Without further ado, algorithms.
What is an Algorithm?
An algorithm is a technique to solve a problem that can be represented mathematically. It is not necessarily executed on a computer - in fact, we execute many algorithms in our heads every day. Remember back in elementary school when you learned how to add two numbers together? That's an algorithm. So is long division, or whatever technique you learned to subtract. Most algorithms that humans execute are basic and involve few inputs, but algorithms can be used to solve much more complex problems with millions to billions (to trillions (to quadrillions, etc)) of inputs.
When designing an algorithm, there are two primary goals in mind - correctness and efficiency. Correctness is the most important property of an algorithm. If it isn't correct, then what good is it? A wrong answer computed instantly is no better than a right answer computed in infinite time. Of course, a right answer computed instantly is infinitely better than a right answer computed in infinite time. Efficiency is the second most important goal, and it is what most of the effort spent on algorithm design is after. An algorithm can be efficient in respect to multiple quantities, but most often in respect to time and space.
When talking about the efficiency of an algorithm, we say that the quantity we are analyzing changes in respect to the size of the input. A sorting algorithm will take longer to complete on a large array than on a small array because of the increased number of comparisons it has to perform. It also requires more space to store a larger array. It is usually the case that the running time of an algorithm and the amount of space it uses is strictly increasing with bigger input sizes.
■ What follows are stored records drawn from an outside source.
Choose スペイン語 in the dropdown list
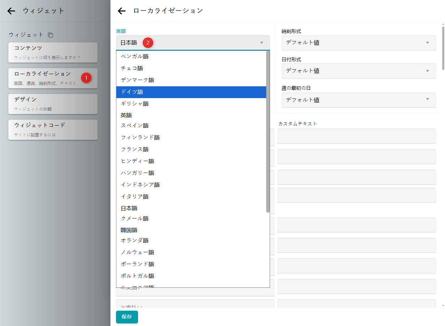This screenshot has height=326, width=445. coord(191,126)
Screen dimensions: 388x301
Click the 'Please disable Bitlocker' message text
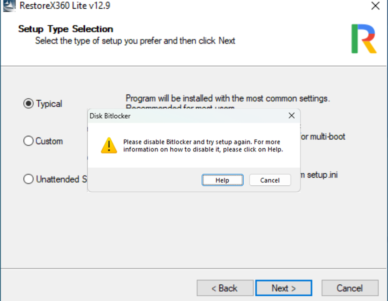point(203,146)
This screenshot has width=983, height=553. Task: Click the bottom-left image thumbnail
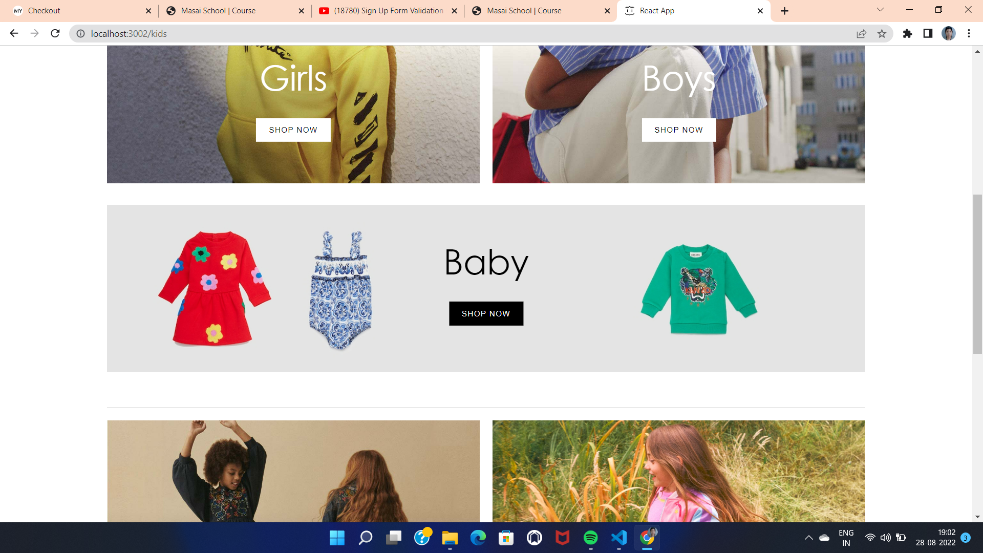click(x=293, y=471)
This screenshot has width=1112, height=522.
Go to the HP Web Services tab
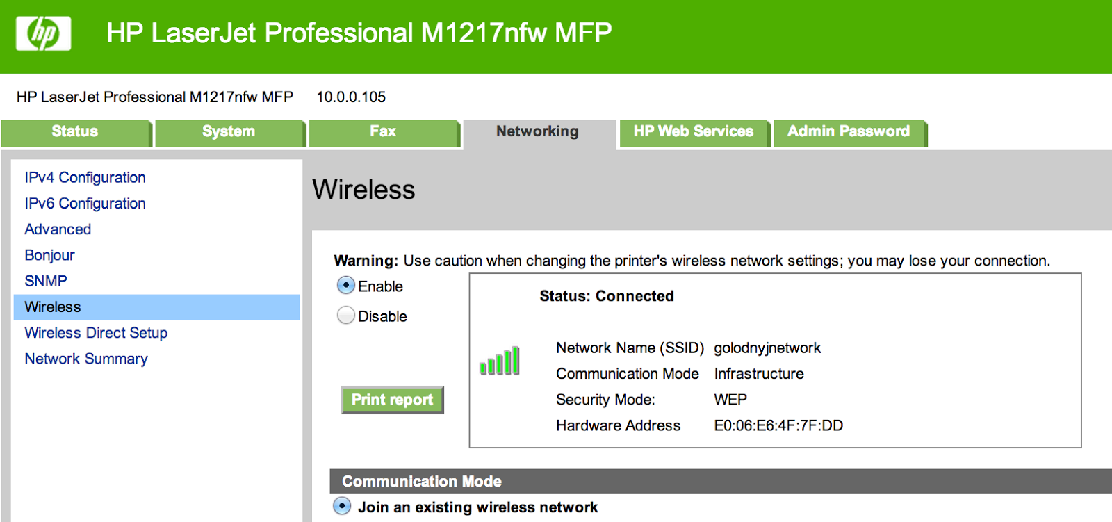pyautogui.click(x=693, y=132)
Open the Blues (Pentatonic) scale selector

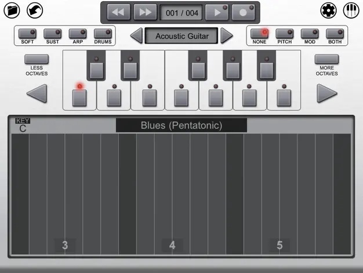tap(182, 125)
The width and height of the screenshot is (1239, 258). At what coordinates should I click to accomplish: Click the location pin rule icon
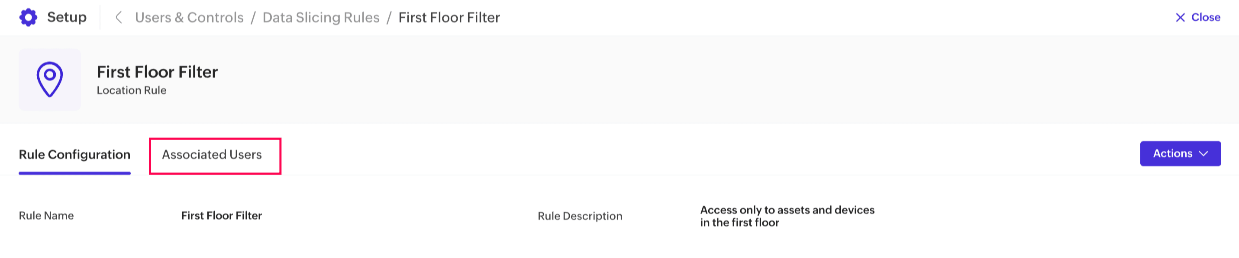[50, 79]
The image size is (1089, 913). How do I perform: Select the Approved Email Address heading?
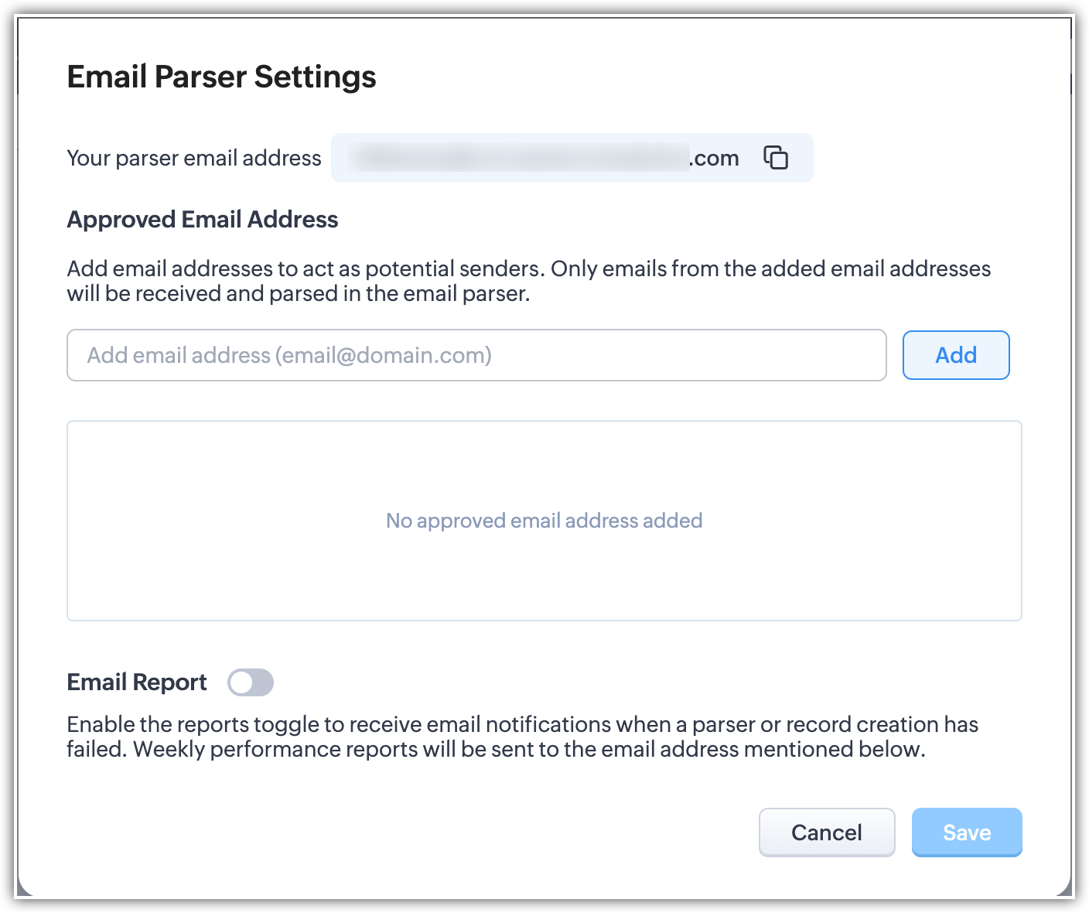(203, 220)
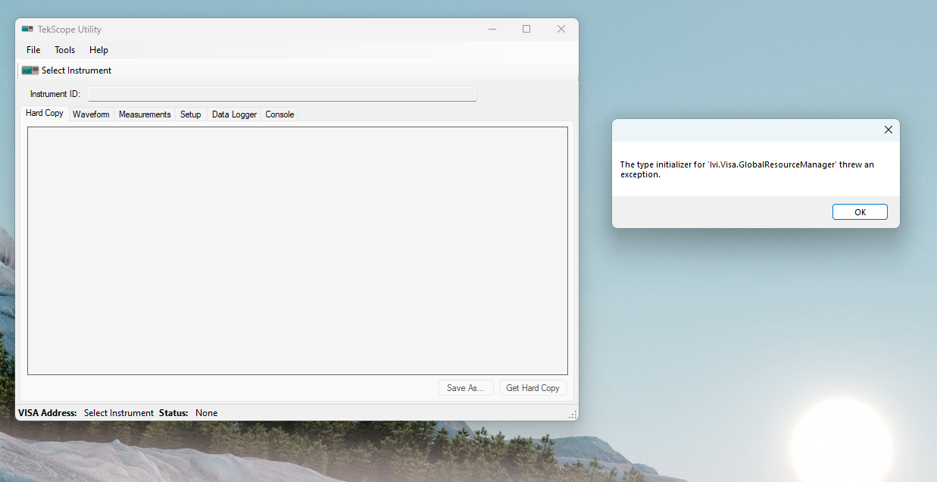Click the TekScope Utility title bar icon

(27, 30)
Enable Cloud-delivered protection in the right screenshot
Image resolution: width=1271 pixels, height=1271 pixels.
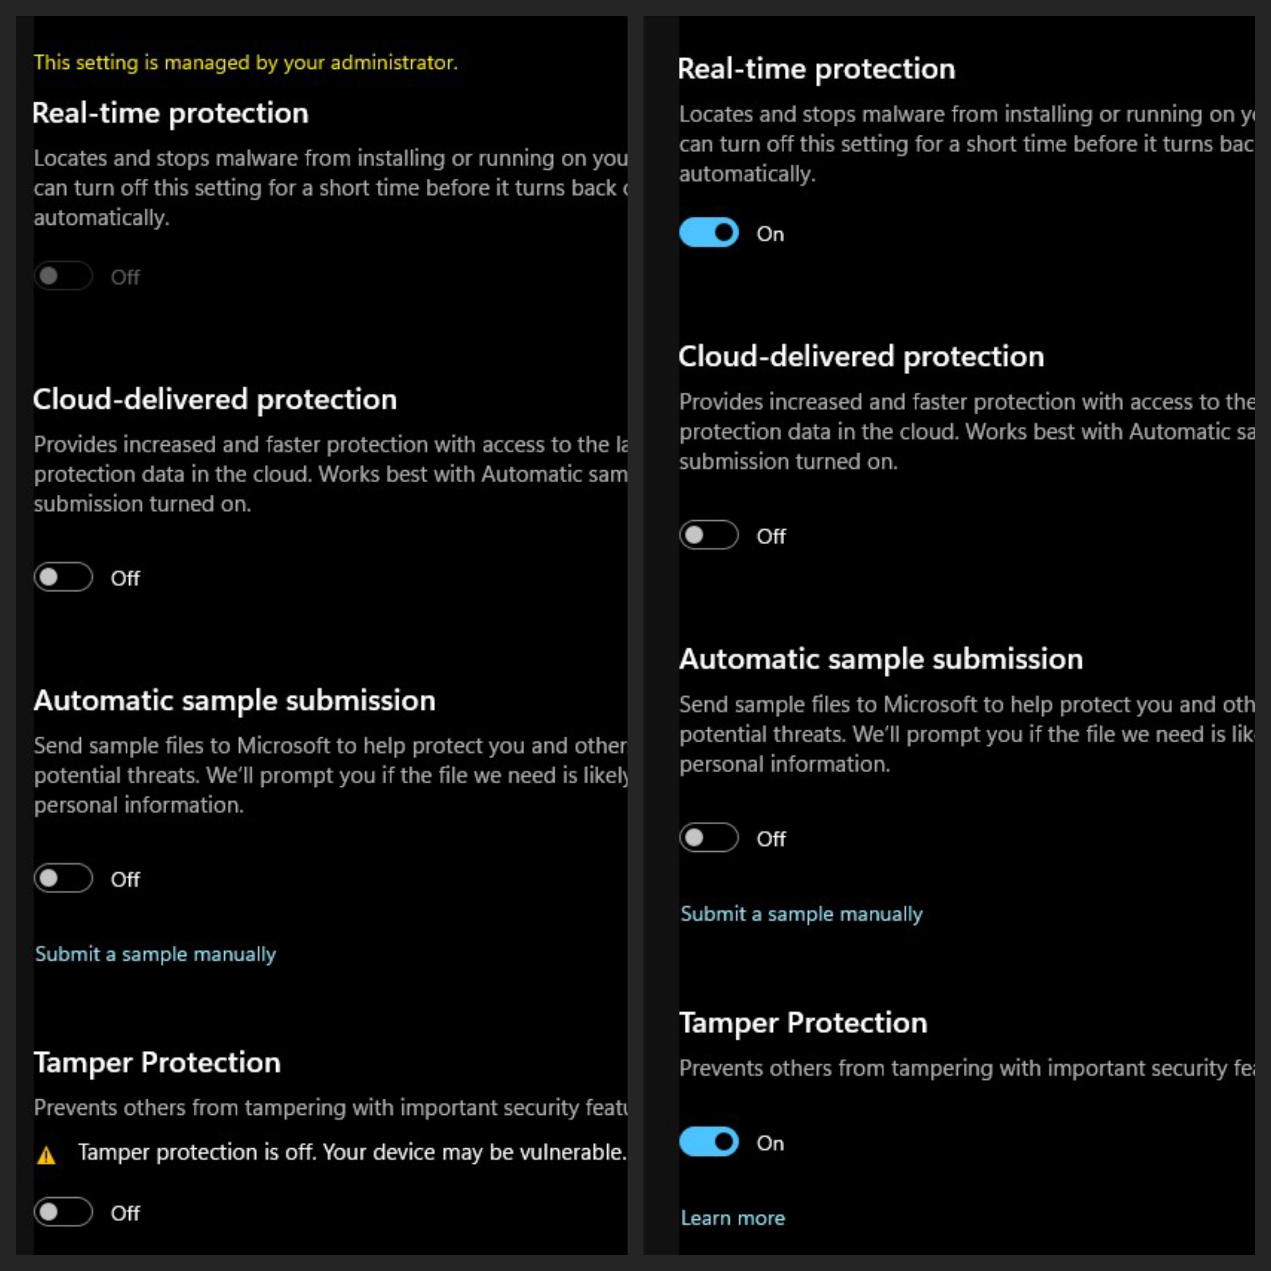[709, 535]
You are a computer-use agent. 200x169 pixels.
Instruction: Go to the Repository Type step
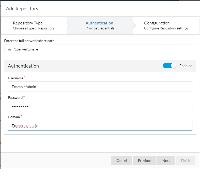click(x=34, y=25)
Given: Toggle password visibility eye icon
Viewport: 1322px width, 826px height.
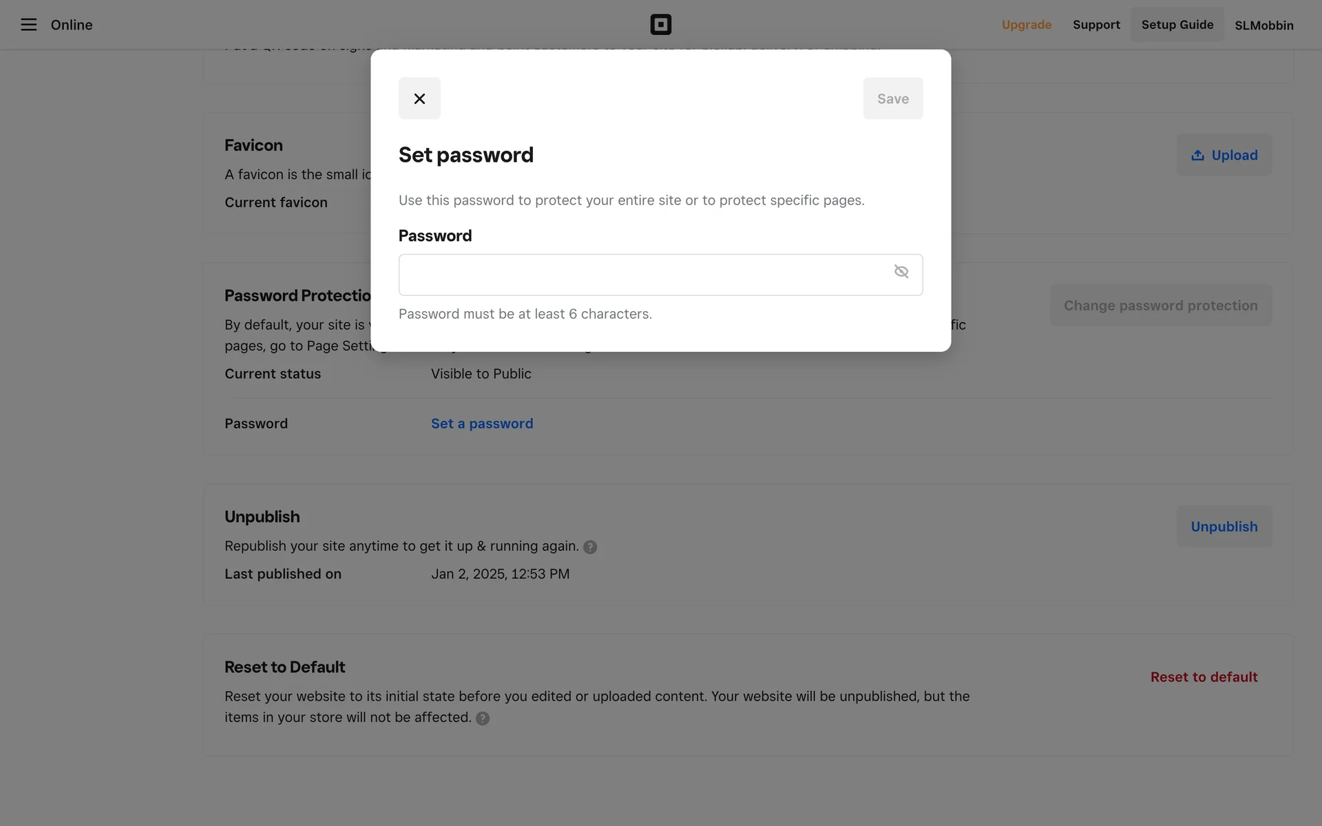Looking at the screenshot, I should (x=901, y=272).
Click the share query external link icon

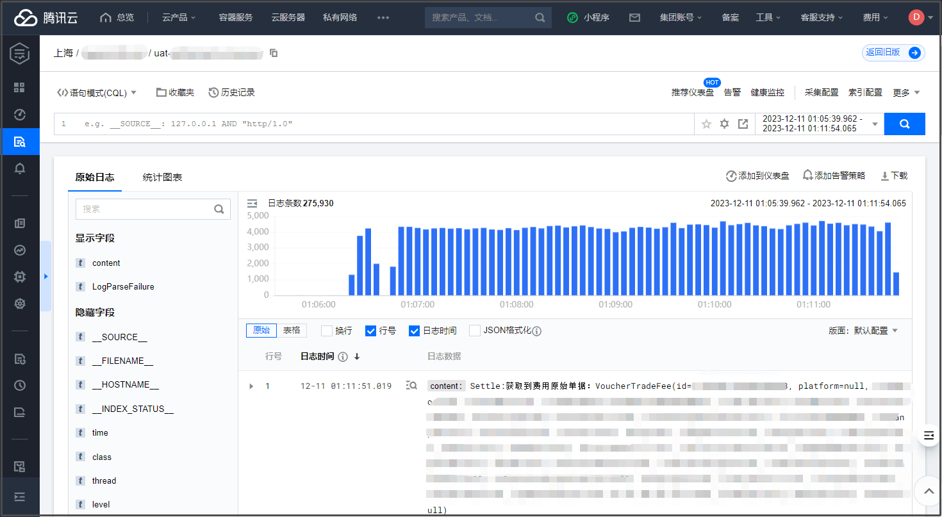[x=743, y=124]
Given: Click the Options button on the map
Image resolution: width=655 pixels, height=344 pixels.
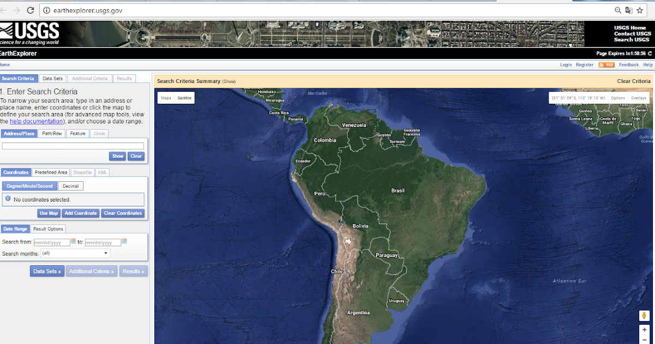Looking at the screenshot, I should pyautogui.click(x=618, y=97).
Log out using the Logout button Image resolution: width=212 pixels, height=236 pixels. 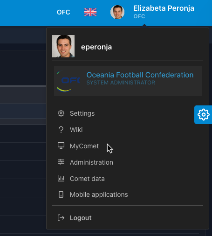pyautogui.click(x=81, y=218)
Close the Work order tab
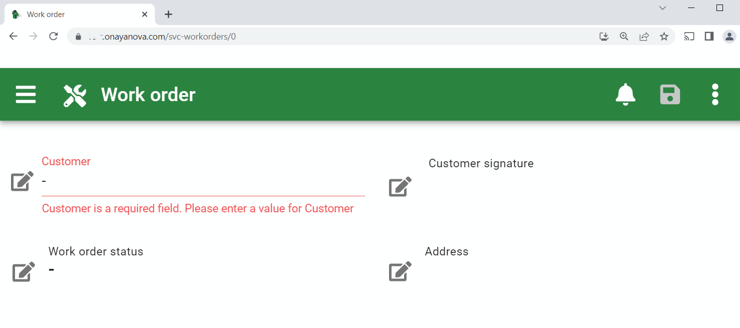740x328 pixels. pyautogui.click(x=145, y=15)
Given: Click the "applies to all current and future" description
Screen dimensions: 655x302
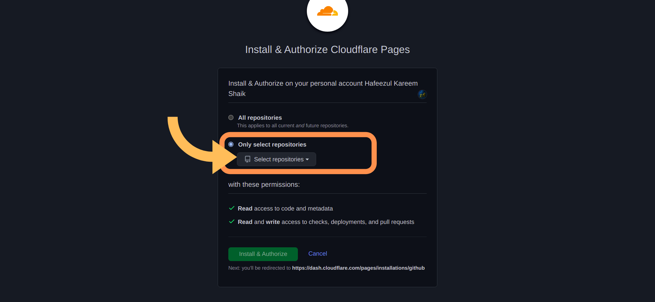Looking at the screenshot, I should tap(293, 126).
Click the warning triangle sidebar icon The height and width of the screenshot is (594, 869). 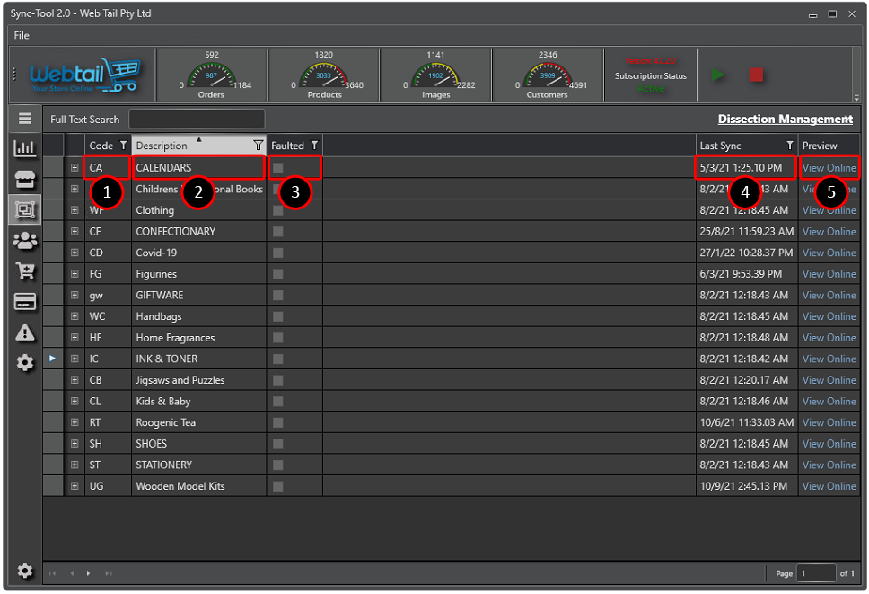pyautogui.click(x=25, y=332)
Because of the increasing demand for computing resources, computer scientists will go out of their way to get every drop of efficiency out of their algorithms, granted that efficiency remains relevant at scale.
Asymptotic Growth
It is entirely possible to analyze the precise number of operations an algorithm takes to complete, but often it is unnecessary to relay every detail to other computer scientists. Instead, it is common practice to describe an algorithm using a small set of basic functions that each grow faster than each other. There are multiple ways of doing this, but the most frequently used is Big O Notation.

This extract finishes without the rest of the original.